> **EXERCISE**
Your job is to return every line in the data holding the string "item".

# # # # # # #

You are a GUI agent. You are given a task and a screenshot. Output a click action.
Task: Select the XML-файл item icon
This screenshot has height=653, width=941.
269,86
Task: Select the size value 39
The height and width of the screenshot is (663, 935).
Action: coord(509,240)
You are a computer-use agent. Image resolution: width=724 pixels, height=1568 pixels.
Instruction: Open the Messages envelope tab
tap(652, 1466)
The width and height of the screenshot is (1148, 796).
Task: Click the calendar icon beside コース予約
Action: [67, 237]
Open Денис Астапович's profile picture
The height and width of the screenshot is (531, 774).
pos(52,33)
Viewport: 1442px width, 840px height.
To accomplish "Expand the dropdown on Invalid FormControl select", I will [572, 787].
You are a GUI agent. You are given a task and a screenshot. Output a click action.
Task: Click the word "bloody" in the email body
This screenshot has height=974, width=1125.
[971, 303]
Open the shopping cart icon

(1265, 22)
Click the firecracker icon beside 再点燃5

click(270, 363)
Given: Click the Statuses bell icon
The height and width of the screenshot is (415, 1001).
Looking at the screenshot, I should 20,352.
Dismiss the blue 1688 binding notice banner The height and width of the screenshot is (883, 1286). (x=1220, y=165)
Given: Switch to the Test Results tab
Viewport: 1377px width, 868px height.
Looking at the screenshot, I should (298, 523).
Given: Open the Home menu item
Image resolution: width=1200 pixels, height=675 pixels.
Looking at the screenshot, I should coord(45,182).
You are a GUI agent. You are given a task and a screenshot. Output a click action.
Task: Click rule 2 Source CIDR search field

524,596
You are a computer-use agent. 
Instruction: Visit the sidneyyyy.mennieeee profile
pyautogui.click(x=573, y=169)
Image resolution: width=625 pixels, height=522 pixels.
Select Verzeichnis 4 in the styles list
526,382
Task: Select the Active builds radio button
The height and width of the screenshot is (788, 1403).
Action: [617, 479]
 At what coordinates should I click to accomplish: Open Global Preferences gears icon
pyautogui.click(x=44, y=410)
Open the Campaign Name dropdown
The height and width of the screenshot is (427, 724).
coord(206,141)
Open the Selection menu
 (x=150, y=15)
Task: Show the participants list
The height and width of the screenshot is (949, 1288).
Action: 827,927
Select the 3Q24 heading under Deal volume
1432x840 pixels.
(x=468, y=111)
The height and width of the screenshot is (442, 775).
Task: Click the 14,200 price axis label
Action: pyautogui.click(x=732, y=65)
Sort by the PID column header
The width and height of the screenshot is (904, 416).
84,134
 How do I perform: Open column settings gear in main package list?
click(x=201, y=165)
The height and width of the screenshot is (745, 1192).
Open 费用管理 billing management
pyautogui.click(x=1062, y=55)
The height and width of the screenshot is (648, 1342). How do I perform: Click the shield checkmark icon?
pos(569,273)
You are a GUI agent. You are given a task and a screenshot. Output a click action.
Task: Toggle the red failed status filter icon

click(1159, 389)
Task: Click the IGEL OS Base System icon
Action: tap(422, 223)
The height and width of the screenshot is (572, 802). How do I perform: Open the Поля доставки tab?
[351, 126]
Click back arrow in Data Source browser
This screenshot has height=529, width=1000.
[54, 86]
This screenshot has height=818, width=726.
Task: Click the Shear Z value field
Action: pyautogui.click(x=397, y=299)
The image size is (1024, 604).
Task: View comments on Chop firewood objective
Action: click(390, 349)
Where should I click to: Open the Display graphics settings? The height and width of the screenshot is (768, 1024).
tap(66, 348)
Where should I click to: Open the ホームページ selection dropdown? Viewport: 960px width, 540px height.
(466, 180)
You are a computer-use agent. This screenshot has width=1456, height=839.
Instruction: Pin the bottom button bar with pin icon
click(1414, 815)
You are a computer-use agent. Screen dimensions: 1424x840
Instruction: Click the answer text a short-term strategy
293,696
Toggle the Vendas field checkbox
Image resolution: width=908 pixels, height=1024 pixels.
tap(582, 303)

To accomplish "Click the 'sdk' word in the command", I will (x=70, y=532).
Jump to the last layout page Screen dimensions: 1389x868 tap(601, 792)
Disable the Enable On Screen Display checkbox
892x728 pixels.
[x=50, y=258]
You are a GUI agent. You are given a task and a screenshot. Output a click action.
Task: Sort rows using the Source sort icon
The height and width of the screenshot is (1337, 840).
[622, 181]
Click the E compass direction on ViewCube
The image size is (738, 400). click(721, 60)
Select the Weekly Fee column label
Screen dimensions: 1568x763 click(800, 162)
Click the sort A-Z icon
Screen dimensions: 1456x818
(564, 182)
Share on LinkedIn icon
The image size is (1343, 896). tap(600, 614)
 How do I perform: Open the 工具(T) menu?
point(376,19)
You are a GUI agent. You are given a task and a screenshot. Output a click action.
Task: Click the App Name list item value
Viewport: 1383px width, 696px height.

# # # # # # #

> **ANSWER SPACE**
Task: Select the XML-файл item icon
Given: Open the Home menu item
Task: Click the App Name list item value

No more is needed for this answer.